Collected data entries>
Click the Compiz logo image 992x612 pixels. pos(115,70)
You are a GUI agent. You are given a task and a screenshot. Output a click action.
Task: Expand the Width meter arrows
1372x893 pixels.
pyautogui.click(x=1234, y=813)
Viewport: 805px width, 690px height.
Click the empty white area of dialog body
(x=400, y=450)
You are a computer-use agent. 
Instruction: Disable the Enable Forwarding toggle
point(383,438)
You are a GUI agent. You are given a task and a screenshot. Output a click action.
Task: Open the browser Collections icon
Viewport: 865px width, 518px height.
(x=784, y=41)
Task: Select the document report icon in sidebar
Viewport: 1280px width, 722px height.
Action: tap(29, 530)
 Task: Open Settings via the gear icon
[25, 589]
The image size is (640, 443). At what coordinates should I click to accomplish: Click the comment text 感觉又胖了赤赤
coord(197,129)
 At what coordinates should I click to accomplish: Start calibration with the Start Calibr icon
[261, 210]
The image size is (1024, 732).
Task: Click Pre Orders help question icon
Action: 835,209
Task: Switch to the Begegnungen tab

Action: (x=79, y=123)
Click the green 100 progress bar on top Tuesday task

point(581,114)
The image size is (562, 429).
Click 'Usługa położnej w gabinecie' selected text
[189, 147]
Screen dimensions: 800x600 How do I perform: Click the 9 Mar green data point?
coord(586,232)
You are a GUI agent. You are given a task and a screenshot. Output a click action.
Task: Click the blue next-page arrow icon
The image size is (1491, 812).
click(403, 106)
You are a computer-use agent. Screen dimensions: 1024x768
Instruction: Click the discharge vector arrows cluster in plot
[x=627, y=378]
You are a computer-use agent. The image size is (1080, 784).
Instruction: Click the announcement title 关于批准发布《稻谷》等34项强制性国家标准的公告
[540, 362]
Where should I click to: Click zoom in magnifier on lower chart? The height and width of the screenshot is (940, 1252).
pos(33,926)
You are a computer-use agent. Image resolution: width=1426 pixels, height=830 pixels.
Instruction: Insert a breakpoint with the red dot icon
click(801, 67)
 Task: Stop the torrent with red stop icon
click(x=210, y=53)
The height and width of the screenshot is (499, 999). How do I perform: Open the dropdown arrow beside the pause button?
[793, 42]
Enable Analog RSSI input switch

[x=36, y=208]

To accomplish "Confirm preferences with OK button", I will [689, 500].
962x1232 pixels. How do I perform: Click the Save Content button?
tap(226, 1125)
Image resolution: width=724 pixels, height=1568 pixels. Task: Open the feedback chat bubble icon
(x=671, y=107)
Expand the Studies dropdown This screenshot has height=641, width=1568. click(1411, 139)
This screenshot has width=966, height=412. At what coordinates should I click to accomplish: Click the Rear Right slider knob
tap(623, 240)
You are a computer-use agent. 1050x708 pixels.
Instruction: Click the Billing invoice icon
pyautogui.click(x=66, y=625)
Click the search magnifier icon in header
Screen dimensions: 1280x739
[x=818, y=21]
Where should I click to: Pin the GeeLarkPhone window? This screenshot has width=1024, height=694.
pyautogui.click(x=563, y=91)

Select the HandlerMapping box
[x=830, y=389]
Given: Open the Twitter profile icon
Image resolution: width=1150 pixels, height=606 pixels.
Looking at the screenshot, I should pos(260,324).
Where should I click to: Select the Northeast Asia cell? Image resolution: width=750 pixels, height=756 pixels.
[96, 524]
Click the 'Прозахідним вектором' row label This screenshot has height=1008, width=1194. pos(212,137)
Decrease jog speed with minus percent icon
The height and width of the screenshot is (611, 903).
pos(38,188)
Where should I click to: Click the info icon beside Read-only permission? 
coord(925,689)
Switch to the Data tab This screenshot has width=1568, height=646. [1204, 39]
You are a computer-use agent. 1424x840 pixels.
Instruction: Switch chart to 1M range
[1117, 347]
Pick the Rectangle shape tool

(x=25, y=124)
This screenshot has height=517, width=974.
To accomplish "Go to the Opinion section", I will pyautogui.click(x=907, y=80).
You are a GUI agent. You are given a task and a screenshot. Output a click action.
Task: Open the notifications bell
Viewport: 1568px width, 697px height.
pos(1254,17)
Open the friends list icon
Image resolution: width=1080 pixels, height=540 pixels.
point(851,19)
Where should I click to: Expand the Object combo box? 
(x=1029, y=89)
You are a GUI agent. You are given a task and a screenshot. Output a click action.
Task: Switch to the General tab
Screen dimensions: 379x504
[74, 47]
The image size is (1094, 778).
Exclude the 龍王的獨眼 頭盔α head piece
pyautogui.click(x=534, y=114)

TO DO>
State the number of lines in the records that include the word "will", and add nothing to it.

TASK OUTPUT>
2